Giter Site home page Giter Site logo

Comments (10)

tohojo avatar tohojo commented on September 23, 2024
  1. I'd like to be able to feed multiple test files to ping_cdf and
    have all the results of all files summed up in 1 cdf trace rather than
    1 trace per file.

Well I did recently add something like that, actually. Take a look at
the 'cdf_combine' plots defined for some of the tests. It's basically a
mechanism to combine a bunch of data files into an aggregate plot, while
grouping them based on file names.

At the moment this feature is rather narrowly tailored to my own needs
when adding it: averaging several test runs into one plot. In particular
it does not have a "just use all the data points" aggregation mode.
However, extending it to support your use case should be fairly doable.

I have a plan to refactor the plotting code to, among other things, make
these kinds of features more accessible and more generally usable. I'll
be happy to consider your use case while doing so. Can you elaborate a
bit on what exactly you want to do? Is it 'just' a case of "take all the
data points from these data files and do a CDF of the union of them"?

  1. I'd like the option of processing traces wrt absolute time so that
    I could provide several traces that were taken sequentially and have
    them concatenated onto a single graph rather than show up as separate
    traces on the same graph.

Hmm, actually doing 'absolute time' would require the absolute offset to
be recorded in the data files, which it is not currently. The test time
is; but using that would probably result in some gaps between data
files, since there's some processing overhead, startup time, etc.

Of course, recording the start time is quite doable, but would prevent
you from plotting already captured data files.

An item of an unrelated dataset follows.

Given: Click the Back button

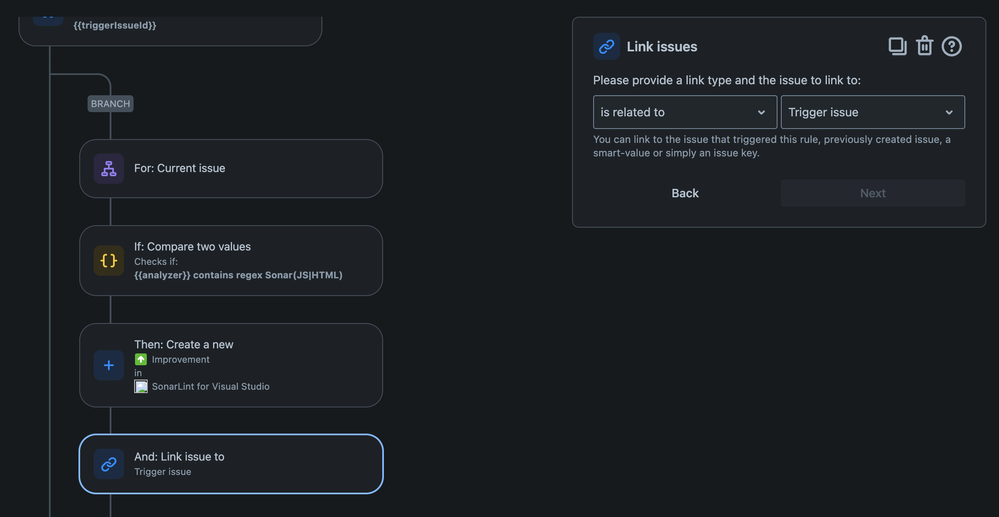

Perhaps falling back to
the test time as currently recorded could be an idea.

Another option could be to just add a "assume these test files are
recorded after each other and concatenate them on the time axis" feature
would also be an option.

Which solution do you think would fit your use case best? :)

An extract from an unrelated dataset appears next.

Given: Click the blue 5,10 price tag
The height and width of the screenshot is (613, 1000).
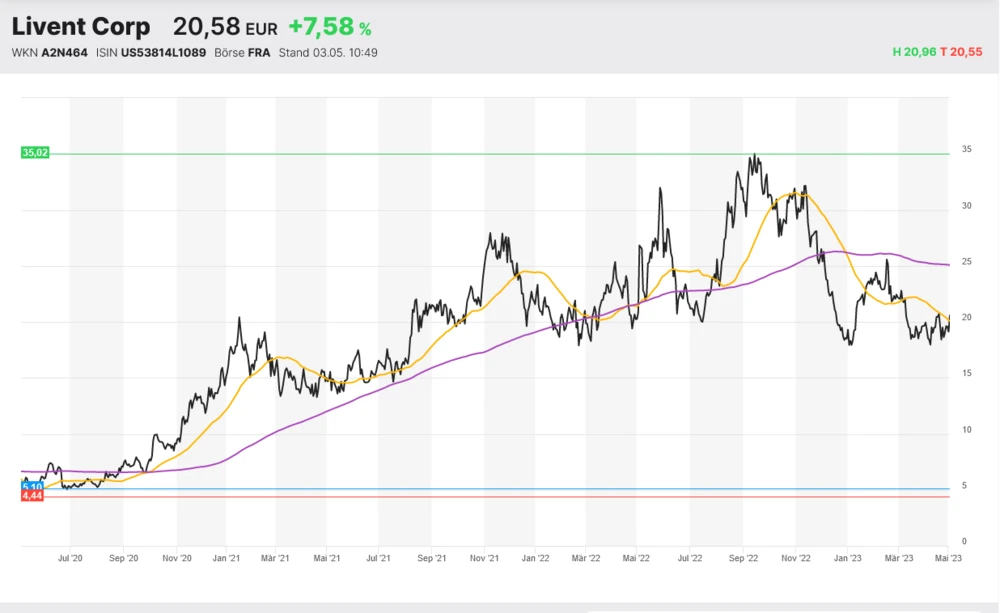Looking at the screenshot, I should pos(33,487).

Thanks for all the work you have put into this tool.

You're welcome! Just happy it's useful to others as well!

-Toke

from flent.

smithbone avatar smithbone commented on September 23, 2024

On 06/17/2014 04:52 AM, Toke Høiland-Jørgensen wrote:

  1. I'd like to be able to feed multiple test files to ping_cdf and
    have all the results of all files summed up in 1 cdf trace rather than
    1 trace per file.

Well I did recently add something like that, actually. Take a look at
the 'cdf_combine' plots defined for some of the tests. It's basically a
mechanism to combine a bunch of data files into an aggregate plot, while
grouping them based on file names.

Ok. Ill take a look. That sounds close to what I want.

be happy to consider your use case while doing so. Can you elaborate a
bit on what exactly you want to do? Is it 'just' a case of "take all the
data points from these data files and do a CDF of the union of them"?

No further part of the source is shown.